Friday, September 9, 2011

semalam

Yesterday I increased my efforts in lowering my expectations, reduced my level of sorrowness (or more like self pity) and instilled this stuff in me they call "compromise".

I am not sure really if I felt any better. I still didnt feel loved .

Sometimes we can just tell ourselves to delay going through the painful process but inevitably one has to go through it. Its not a choice. I wish it was.

I wish I had a choice not to fall in love. I wish I had a choice not to miss someone dreadfully. I wish I had a choice not to get disappointed when the person I so miss so much is away most of the time.I wish my heart wouldnt hurt when he breaks his promises.

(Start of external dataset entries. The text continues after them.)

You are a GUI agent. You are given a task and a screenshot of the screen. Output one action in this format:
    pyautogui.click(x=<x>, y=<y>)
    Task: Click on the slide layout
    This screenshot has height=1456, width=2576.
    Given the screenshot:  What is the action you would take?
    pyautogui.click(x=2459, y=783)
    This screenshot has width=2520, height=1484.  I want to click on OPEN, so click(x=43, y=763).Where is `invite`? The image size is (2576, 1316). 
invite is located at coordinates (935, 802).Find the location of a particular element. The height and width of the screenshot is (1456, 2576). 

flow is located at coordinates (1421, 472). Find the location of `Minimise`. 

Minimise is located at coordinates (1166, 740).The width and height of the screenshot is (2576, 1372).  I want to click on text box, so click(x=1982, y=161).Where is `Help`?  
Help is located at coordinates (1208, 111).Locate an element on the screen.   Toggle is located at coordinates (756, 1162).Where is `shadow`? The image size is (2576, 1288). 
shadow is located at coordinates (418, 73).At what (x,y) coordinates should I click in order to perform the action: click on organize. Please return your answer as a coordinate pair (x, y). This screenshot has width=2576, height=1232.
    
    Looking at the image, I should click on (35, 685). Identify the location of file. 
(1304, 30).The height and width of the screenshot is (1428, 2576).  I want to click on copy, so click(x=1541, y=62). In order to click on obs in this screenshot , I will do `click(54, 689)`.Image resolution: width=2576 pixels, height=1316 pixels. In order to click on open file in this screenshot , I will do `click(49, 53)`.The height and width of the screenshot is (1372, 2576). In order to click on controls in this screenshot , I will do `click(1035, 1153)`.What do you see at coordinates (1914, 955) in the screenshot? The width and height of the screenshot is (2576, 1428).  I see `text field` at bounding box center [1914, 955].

I really do because it hurts so bloody bad and it seems to take forever for the pain to pass.

Sometimes..i think i do not have a right to feel this way. Maybe normal people do not go through this because they are compromising, kind and sincere.

He told me he has through his experiences achieved these choices and for that I must envy him. It will hurt him him less too.

He also said he has tried in the past saving relationships by compromising and changing and it has never worked. My heart shattered to pieces and I cried like I have never cried before when he said that to me. He was sincere but in that sincerity there were also elements of wickedness and cruelty. Lack of empathy for the pain that I was going through. I prayed and asked God to please give me the strength to deal with him. I have been warned of this-premonition but as I have always been- I believe some people do change.

My Best Friend MIguel is here and he is either gonna make me happy or sadder.